The efficacy of a therapeutic molecule—whether through improved half-life, activity, uptake, or distribution—can be dramatically improved by attaching the appropriate sugar molecule to its surface. Thus, GlycoFi's technology affords Lilly the opportunity to increase the likely success of its biologics candidates and therefore its bottom line.
 
Financial terms were not disclosed but involve Lilly making a "substantial" equity investment and upfront payments to GlycoFi, according to Posada. Likewise, the companies are not disclosing the specific proteins or disease states they are targeting.
 
The current project is the result of two successful pilot projects the companies executed in 2004, which validated the commercial utility of the glycan optimization technology.
 
"The success that GlycoFi scientists demonstrated on those projects increased our confidence that they could succeed in this broader collaboration," says Dr.

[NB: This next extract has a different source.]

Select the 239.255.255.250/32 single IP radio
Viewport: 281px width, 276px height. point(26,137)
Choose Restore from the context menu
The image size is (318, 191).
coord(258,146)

Gregg Talbert, Lilly's senior manager of corporate business development.
 
Unlike mammalian cell culture, where many therapeutic proteins are produced, GlycoFi's yeast-based platform allows scientists to produce proteins or antibody complexes with pre-determined, specific carbohydrate configurations with relatively high uniformity.
 
"We can produce a given protein of interest in many different glycan structures, and the proteins can then be screened to determine which glycan imparts the specific biological activity the scientist is looking for, not unlike a small-molecule structure-activity relationship program," explains Posada. "We can then generate a yeast cell line producing the protein in just that glycan configuration, thereby optimizing the half-life of the drug candidate."
 
"This is attractive because yeast-based manufacturing provides potential cost and quality advantages when compared to mammalian cell technology," adds Talbert.
 
The platform has allowed GlycoFi to identify a few different novel glycan structures that increase antibody binding to specific Fc receptors, while limiting binding to other Fc receptors. This results in a synergistic increase in antibody effector function, which is not currently possible with any other technology, says Posada.
 
"GlycoFi's core strength, from our perspective, is their ability to create new yeast strains that express proteins with specified glycan structures," says Talbert. "While this is a science-based endeavor, there is a certain amount of 'art' required. As a result, GlycoFi's experience in manipulating yeast strains to achieve the desired glycan patterns is very valuable."
 
The GlycoFi platform is just the latest addition to the technical arsenal pushing forward the still-nascent field of glycomics research, which has seriously lagged behind other "omics" efforts.
 
"Unlike advances in the protein engineering field, tools to systematically investigate, and optimize, a proteins' glycan configuration have, until recently, not realized the same level of development," says Posada. "Working with our top-tier biopharmaceutical partners, GlycoFi is developing the technology to dramatically move the field of glycan optimization forward."